There are at least two design goals:
- The data structure should support the hierarchical nature of metadata, i.e. color is looked up for a path but not defined, the look-up should escalate to the layer, then to the document, then to default values.
- Cloning metadata should be cheap. For example, flattening a document should not copy all the metadata upon cloning, but only lazily upon mutation—if any.
Maybe a HashMap<_, Cow<_>>
? Or immutable data structure from the im
crate?
After thinking—and discussing—about this, I'm strongly leaning towards forgoing entirely a hierarchical metadata organisation:
I'm still trying to figure out a good strategy for metadata handling, and it occurs to me that there might actually be no benefit to vpype for metadata to be hierarchic. In other word, what I'm considering is to have only path metadata, and skip trying to maintain layer- or/global-level metadata, and dealing with the related hierarchical relationship (e.g. if path X doesn't have stroke-weight but it's parent layer does, then it should inherit it's parent's stroke-weight).
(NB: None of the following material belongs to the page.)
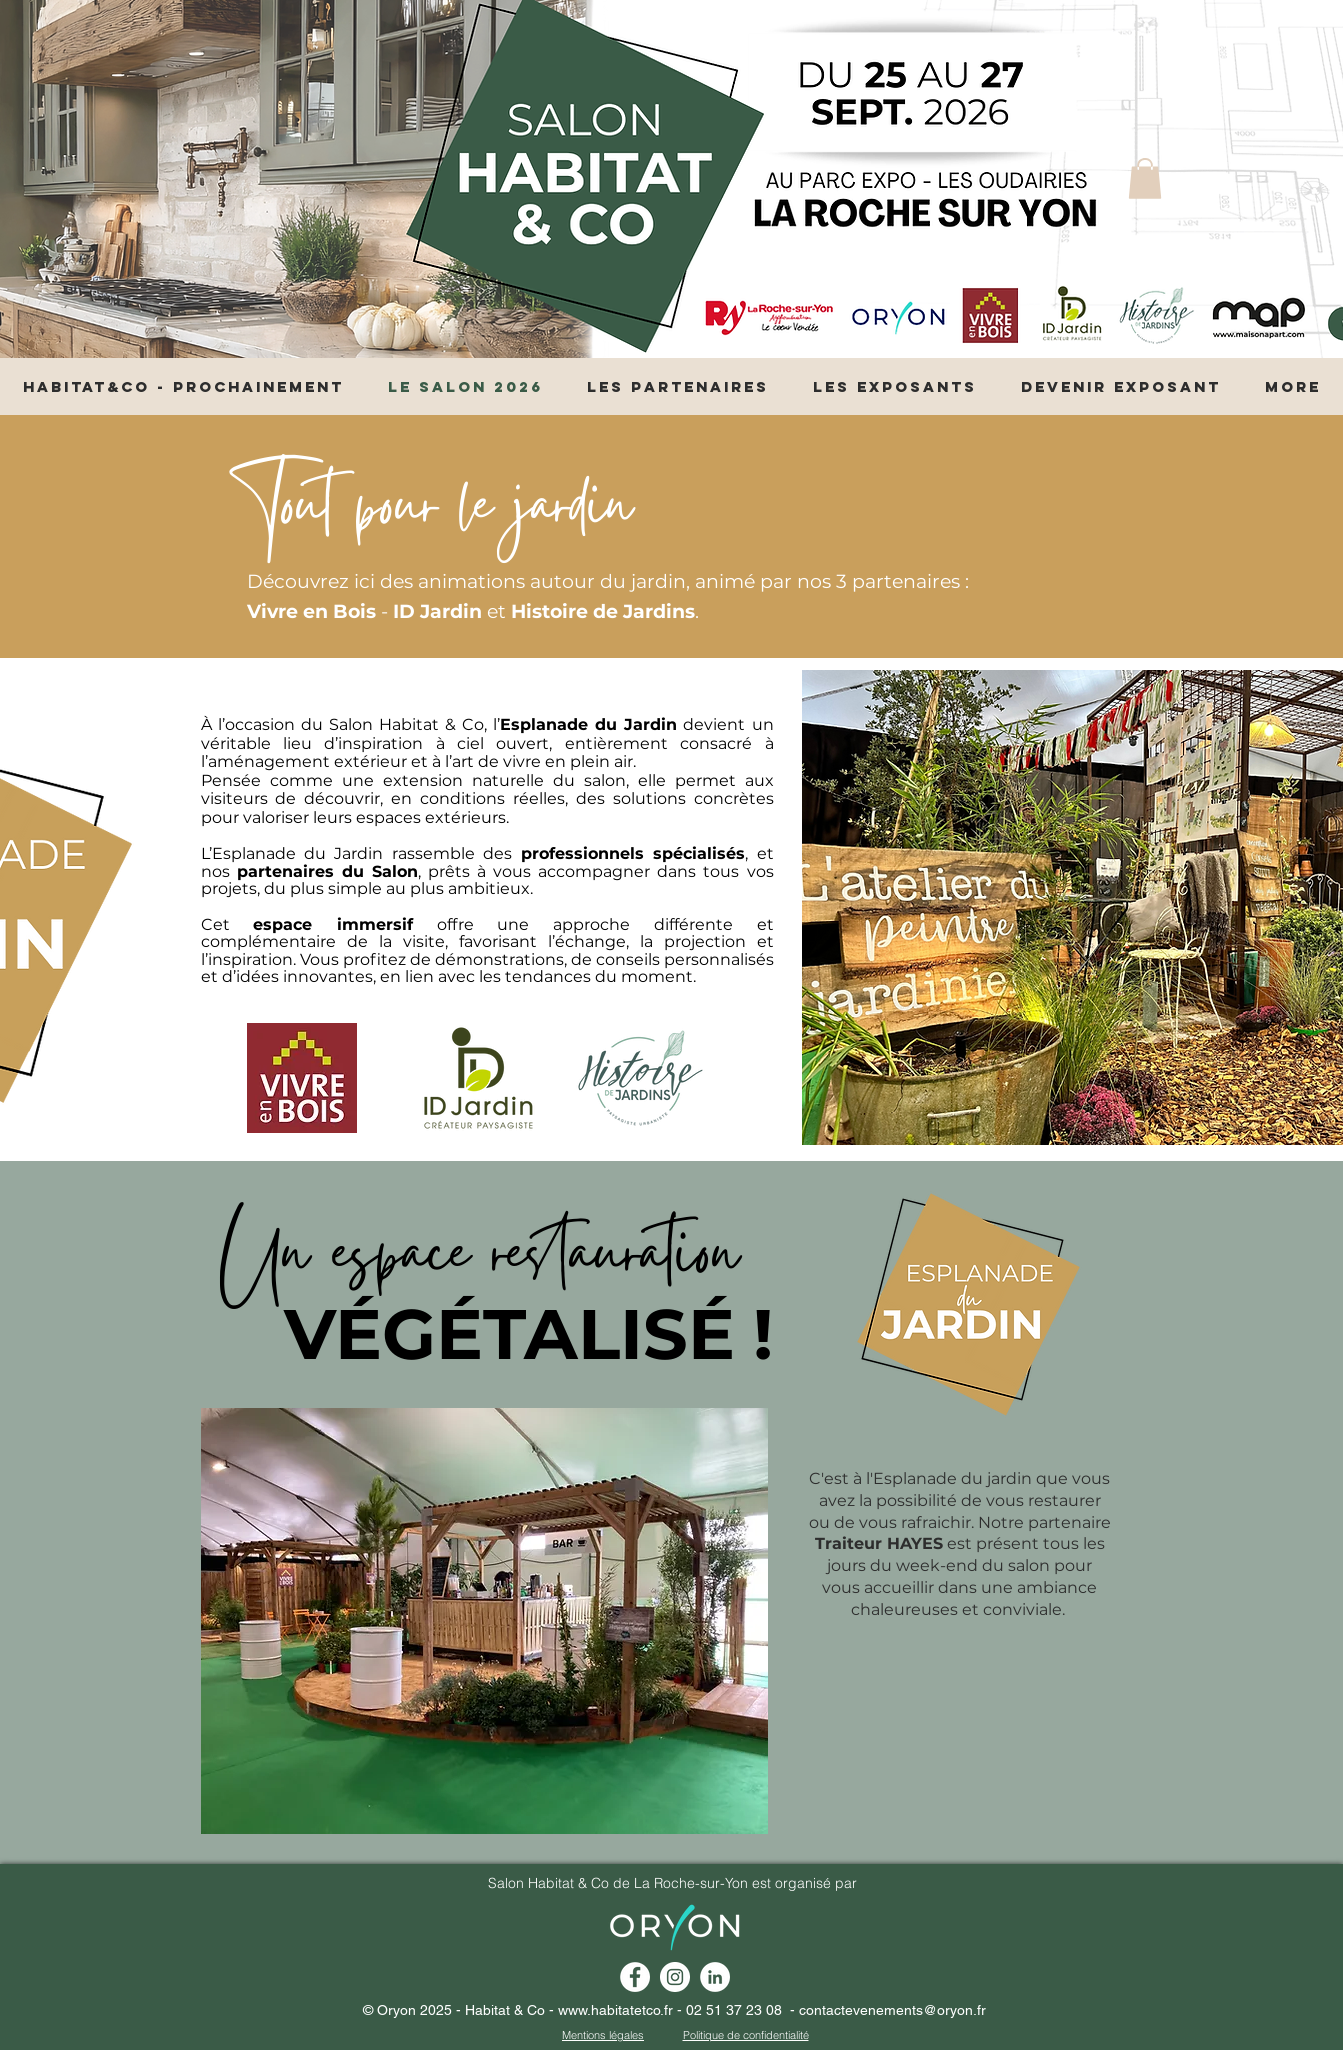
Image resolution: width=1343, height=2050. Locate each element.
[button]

Of course, reading SVG absolutely must handle attribute hierarchy properly, but then the resulting metadata can be entirely flattened into the paths. Likewise, exporting SVG should also try to extract common subsets of metadata within each layer so that the corresponding attributes are set at the layer/group level rather than in individual paths (in order to limit file size). Finally, some commands will definitely want to operate at the layer level (e.g. the current color --layer 3 red) . In such case, it will have to iterate over the layer's paths and set the metadata for each of them, and it's effect will not affect subsequently added paths (e.g. color red and line 0 0 10 20 would no longer be commutative as is currently the case—this could possibly be addressed by maintaining layer-level "default values").
It feels like the price to pay for this is very reasonable, in regards to handling the complexity of the hierarchical relationship. A path can truly be self-contained, without the need to know which layer or global context it is attached to in order to know what its own color or stroke weight is. Much code can be simplified with this approach I believe.
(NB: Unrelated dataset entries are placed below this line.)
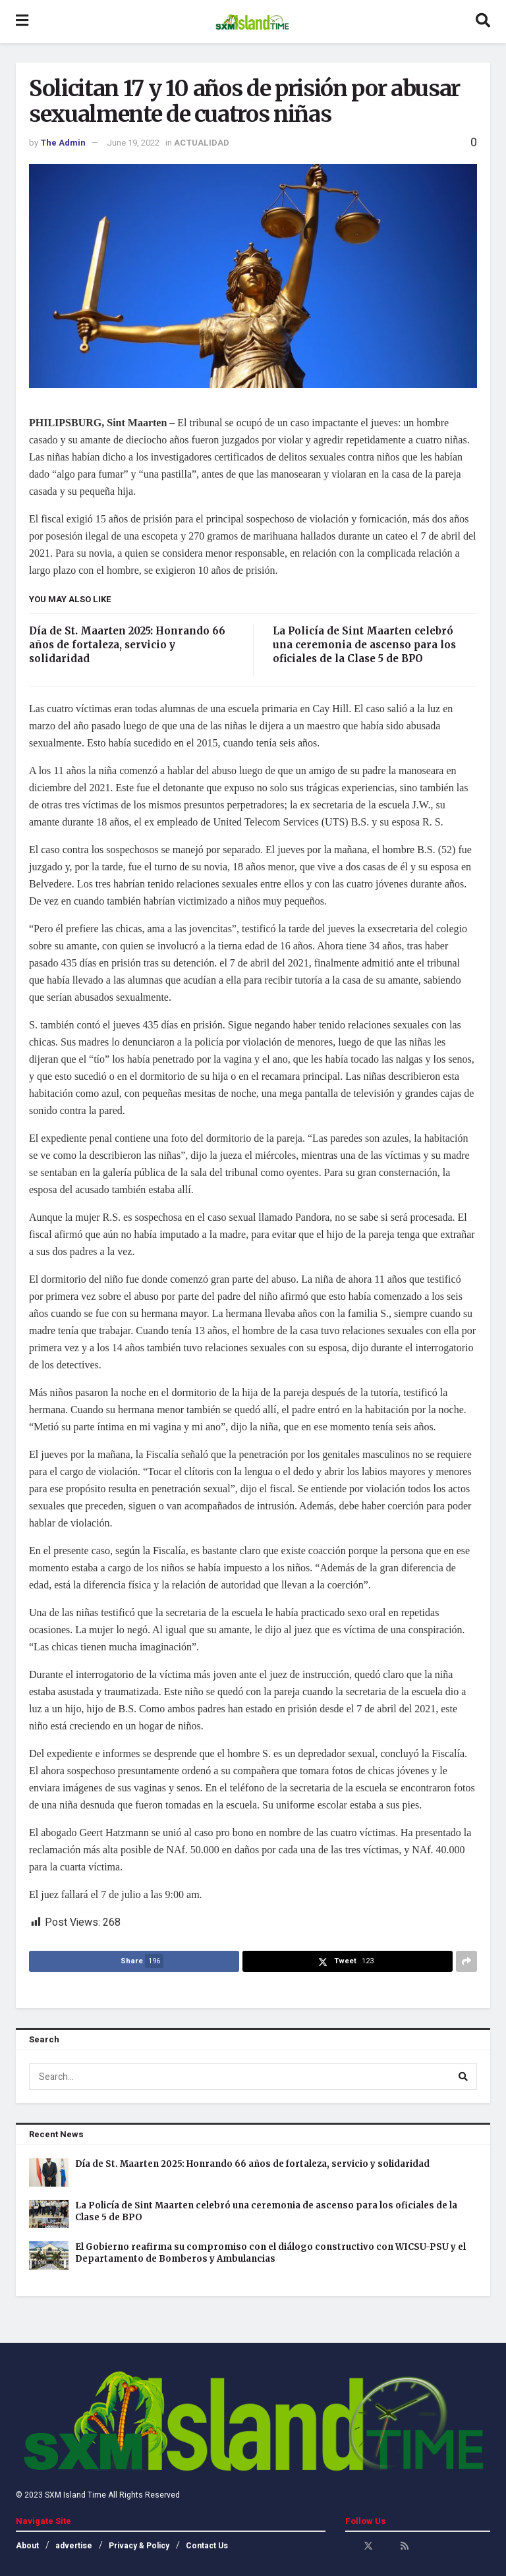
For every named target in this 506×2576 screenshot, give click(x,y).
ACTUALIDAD (201, 142)
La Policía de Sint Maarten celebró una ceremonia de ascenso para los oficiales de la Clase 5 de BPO (364, 645)
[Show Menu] (22, 21)
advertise (73, 2546)
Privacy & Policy (139, 2546)
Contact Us (207, 2546)
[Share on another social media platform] (466, 1961)
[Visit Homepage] (252, 22)
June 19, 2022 (133, 142)
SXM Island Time (75, 2495)
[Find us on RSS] (404, 2546)
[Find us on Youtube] (386, 2546)
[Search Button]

My current plan is as follows:
- Each hierarchy level has its own metadata structure with relevant information:
DocumentMetadata
(e.g. page size),LayerMetadata
(e.g. name),PathMetadata
(e.g. stroke width & colour). - Metadata structure contains mostly
Option
field (an empty layer name isn't the same thing as no name). DocumentMetadata
andLayerMetadata
include adefault_path_metadata
field that cascades to paths when relevant.- Metadata structure implement some "boolean" operation like merge, diff, etc., to support some high-level operations.
For example, merging two layers involve the following steps:
- Both layer's metadata is merged, which means only identical fields remain and the rest becomes
None
. - The
default_path_metadata
has a special treatment: the difference after merge is cascaded to the corresponding paths' metadata, such that the overall operation isn't lossy on the "resolved" path attributes.